Believe me, I wish I was wrong, but we're talking about basic human nature here, which I don't think is something you can really change.
Right and here's the problem. Pension funds are notoriously underfunded and filled with people that don't give one iota of a rip about where it's invested. Pension managers will not leave those yields on the table or they'll fave a revolt.
If I understand correctly, this is because (at least often) the pension funds are underfunded, and have to take risks because they have to have higher rates of return, because with realistic rates of return the contributions aren't enough to reach the specified level of benefits.
1. Teachers and mail carriers are by large incapable of adequately understanding what their pensions are invested in and each risk associated with each investment.
2. Individual teachers and mail carriers have literally no control over how their pensions are invested in most cases, so why should they be liable for those decisions?
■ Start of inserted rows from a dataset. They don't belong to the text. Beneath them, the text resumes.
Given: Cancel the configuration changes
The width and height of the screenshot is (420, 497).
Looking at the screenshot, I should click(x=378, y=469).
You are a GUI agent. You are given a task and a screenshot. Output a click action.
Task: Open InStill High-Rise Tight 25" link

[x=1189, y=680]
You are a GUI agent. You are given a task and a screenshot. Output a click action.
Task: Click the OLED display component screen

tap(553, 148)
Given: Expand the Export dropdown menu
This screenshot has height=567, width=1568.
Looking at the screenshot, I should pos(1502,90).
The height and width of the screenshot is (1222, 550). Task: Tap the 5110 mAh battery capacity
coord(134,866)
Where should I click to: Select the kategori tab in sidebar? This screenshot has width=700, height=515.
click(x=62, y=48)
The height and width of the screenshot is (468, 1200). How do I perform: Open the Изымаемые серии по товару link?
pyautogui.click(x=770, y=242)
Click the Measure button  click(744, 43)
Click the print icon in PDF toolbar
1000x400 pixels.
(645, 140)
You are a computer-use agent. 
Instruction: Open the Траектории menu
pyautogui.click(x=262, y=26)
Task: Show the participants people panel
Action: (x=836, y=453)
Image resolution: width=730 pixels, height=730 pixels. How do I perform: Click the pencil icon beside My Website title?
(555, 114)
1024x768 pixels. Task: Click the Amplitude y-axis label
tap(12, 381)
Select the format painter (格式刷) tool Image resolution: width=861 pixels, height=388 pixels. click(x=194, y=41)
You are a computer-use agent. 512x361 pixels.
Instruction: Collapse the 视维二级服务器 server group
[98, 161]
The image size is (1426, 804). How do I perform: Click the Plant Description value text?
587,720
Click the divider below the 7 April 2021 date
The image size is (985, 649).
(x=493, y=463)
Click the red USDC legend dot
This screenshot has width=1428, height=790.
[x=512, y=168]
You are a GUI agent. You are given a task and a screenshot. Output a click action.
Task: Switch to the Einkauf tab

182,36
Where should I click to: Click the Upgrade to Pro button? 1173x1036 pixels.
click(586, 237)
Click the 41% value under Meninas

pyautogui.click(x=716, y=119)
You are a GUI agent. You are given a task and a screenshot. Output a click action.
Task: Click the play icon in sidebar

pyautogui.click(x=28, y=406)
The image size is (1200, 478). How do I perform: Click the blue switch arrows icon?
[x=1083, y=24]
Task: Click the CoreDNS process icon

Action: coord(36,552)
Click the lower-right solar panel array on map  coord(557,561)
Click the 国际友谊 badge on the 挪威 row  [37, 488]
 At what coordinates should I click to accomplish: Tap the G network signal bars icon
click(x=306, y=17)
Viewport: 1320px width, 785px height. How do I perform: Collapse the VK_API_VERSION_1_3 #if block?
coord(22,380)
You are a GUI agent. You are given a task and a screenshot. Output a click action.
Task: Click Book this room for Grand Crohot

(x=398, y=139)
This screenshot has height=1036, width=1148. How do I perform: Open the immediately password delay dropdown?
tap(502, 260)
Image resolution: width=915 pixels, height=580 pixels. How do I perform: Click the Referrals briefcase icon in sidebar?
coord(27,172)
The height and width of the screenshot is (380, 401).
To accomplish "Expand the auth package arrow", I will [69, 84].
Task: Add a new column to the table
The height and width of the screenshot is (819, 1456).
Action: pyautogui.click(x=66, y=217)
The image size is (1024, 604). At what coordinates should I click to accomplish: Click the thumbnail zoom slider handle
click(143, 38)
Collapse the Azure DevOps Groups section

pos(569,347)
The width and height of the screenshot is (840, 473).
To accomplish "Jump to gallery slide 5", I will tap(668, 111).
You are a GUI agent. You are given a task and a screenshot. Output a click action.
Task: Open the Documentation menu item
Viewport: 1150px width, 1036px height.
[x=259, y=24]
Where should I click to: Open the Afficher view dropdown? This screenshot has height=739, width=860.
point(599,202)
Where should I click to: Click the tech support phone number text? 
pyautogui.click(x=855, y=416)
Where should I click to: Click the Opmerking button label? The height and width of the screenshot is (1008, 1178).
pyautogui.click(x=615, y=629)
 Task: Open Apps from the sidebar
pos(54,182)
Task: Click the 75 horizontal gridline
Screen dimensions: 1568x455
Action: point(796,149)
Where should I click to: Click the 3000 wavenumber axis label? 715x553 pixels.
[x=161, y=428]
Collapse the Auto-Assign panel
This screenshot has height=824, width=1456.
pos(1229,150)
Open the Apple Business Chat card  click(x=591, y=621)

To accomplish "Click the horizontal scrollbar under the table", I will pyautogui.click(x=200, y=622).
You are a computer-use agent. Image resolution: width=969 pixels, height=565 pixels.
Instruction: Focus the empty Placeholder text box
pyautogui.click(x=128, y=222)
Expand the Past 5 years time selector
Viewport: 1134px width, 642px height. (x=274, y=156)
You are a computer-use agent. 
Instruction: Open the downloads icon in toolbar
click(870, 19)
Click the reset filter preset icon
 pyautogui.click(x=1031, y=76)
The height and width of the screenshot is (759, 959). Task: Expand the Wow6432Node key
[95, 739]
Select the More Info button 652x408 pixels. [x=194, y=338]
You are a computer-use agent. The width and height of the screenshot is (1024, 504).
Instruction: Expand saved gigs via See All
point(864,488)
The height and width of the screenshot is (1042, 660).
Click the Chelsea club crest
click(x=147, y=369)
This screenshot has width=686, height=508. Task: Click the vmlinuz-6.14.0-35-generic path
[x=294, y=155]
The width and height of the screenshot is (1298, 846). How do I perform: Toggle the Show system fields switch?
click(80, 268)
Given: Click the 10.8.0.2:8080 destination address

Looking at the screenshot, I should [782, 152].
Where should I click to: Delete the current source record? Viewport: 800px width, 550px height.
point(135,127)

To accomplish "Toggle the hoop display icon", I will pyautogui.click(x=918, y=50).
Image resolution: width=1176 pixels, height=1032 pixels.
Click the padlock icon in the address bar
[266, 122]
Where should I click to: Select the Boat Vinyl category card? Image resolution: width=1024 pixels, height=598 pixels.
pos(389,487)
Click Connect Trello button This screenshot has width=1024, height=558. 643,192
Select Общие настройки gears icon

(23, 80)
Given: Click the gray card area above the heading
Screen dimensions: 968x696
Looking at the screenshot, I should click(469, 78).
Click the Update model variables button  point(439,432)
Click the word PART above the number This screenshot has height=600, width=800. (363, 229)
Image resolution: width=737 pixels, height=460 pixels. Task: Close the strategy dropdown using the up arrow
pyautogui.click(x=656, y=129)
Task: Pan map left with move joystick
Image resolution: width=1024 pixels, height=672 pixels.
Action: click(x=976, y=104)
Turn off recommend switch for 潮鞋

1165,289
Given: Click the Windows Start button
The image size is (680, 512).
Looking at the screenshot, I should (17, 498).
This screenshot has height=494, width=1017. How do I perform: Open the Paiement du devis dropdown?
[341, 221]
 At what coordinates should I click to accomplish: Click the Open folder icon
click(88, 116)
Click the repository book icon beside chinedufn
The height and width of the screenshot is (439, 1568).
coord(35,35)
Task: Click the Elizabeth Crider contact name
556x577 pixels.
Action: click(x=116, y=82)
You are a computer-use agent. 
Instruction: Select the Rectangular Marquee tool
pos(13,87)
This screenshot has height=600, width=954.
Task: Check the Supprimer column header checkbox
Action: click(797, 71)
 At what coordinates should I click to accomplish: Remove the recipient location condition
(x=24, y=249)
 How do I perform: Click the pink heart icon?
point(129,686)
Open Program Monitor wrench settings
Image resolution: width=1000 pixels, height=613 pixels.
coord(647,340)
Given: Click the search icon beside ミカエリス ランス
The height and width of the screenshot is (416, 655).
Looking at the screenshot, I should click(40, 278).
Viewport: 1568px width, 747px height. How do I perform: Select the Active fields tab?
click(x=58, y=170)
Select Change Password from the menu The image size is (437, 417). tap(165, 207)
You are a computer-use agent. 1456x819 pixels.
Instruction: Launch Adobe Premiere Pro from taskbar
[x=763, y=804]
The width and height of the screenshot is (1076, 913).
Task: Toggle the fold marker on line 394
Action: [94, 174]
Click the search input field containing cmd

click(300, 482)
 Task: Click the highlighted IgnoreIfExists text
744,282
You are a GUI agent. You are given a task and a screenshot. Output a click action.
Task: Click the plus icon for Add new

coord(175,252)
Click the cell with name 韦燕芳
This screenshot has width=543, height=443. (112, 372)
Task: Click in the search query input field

Agree with your point, but as far as I understood that “gambling” done by the pension funds mainly happened because there’s no other way for them to pay what they’re due, i.e. the pensions themselves. In other words the pensions system slowly reveals itself as the Ponzi scheme it was from the very beginning.
There are very few well funded state and local government pension plans, all due to the same reason (unrealistically high investment return assumptions, underfunding, and miscalculation on how long people will live).
This would indicate there is a problem with the design of taxpayer funded pensions.
Pension funds is shorthand for pension funds and other bulk investments for other people vehicles like BlackRock and Vanguard. A common complaint from people is that there's under ten entities that owns almost all of the major public firms. Matt Levine has very funny and informed takes on this sort of thing, ZeroHedge et al have conspiratorial ones, but it's a real thing.
1. I wouldn't object. But employers would have to kick in money too, and some may not want to because that could potentially effect the bottom line. With (US) 401(k) (CA: RRSP), it's up to the employee to contribute and many don't so that saves companies money.
2. The listed pension funds are not for working specifically for the government, but are for more publicly focused aspects (health care, education). But there are other options, like folks who work in (e.g.) the food industry (supermarkets):
It's not the full picture only because a handful of pension funds do their job properly, they come up with a sensible diversification and put it into passive instruments.
Everything beyond that is a scam. High fees for what should be a simple task, or taking reckless risks or allocating to active managers, is where the scam part comes in, and most of the industry is guilty of that.
Can/do pension funds invest in private companies? Seriously asking.
Edit: I don't understand why this would get downvoted, and I am endlessly amazed by how weird or sensitive people are on HN. Just to downvote without even answering a simple fucking question in earnest.
(2) Pension funds often are LPs, and they're widely refereed to as "dumb money" because they would be the last entity to do anything remotely intelligent.
(3) Private companies often do not even produce the kind of information talked about here, let alone do they give it to their investors, let alone do those investors pass the information along.
If you are "willing to bet" on all those things, then I can see why casinos are so profitable.